Zo is het begrijpelijk dat hij volledig van zijn stuk gebracht en vol
verontwaardiging tegenover de ‘ultralinkse’ beweging stond, die het waagde
om zich tegen zijn revolutionaire strategie te verzetten, doordat zij niet
meer en niet minder eiste dan het meest vanzelfsprekende wat er bestaat in
de bevrijdingsstrijd van de arbeidende mensheid: dat de mensen eindelijk
eens hun lot in eigen handen mogen nemen...
IV

Het lot in eigen handen nemen — dat vormt in alle opzichten het trefwoord
van alle vragen, het richtpunt en de hoofdzaak van alle tegenstellingen
tussen de opvattingen van de bolsjewieken en de ultralinksen.

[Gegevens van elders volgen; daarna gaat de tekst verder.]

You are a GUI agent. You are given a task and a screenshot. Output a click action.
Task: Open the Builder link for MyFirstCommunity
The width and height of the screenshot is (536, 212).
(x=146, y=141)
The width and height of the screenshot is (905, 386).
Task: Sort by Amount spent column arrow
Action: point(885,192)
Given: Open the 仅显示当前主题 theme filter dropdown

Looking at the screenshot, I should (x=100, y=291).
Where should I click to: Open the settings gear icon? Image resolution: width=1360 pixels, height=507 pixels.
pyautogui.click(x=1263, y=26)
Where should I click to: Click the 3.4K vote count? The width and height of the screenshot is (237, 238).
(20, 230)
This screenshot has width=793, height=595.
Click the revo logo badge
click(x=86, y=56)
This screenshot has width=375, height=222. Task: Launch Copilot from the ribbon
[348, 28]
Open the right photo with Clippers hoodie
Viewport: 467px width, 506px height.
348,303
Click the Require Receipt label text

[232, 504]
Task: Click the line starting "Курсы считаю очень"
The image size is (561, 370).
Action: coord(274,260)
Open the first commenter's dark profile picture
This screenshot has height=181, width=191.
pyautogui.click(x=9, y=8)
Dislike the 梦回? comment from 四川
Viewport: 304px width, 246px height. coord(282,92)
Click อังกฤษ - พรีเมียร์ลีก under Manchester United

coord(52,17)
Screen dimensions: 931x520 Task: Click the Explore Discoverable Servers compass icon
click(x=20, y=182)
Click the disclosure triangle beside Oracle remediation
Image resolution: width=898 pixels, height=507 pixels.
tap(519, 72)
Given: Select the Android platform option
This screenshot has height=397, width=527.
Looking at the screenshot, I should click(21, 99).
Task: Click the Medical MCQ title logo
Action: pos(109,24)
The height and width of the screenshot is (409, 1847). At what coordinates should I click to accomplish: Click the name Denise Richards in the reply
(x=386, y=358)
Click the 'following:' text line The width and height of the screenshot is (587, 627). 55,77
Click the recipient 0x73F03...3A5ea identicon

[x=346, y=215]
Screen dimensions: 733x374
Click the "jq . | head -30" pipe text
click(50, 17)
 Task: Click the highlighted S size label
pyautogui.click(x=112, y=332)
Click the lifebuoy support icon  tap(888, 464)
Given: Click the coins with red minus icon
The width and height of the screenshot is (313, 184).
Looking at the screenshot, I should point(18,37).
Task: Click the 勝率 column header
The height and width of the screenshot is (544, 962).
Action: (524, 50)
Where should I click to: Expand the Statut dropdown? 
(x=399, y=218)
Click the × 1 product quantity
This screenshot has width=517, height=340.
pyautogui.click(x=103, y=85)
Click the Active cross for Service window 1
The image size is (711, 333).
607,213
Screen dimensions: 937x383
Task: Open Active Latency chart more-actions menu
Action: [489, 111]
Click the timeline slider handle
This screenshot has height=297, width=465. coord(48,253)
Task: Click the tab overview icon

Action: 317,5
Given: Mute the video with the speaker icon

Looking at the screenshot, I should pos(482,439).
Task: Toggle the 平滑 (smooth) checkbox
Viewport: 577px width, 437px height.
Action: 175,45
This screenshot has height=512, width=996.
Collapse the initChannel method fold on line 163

In het vraagstuk van de vakbonden net zo goed als in het vraagstuk van de
partij.

De ultralinksen waren van mening dat revolutionaire arbeiders niets meer te
zoeken hadden in reactionaire vakbonden. Het was hun opgave om een eigen
vorm van strijdbare vereniging te ontwikkelen, die uit hun samenwerking in
het bedrijf zou moeten voortkomen.

De bolsjewieken hadden de Duitse arbeiders echter, op grond van de
autoriteit die zij onverdiend bij hen bezaten, reeds in de eerste dagen en
weken van de Duitse revolutie weer teruggedreven in de reactionaire
vakbonden van de oorlogshetze, de godsvrede en het parool tot wederopbouw.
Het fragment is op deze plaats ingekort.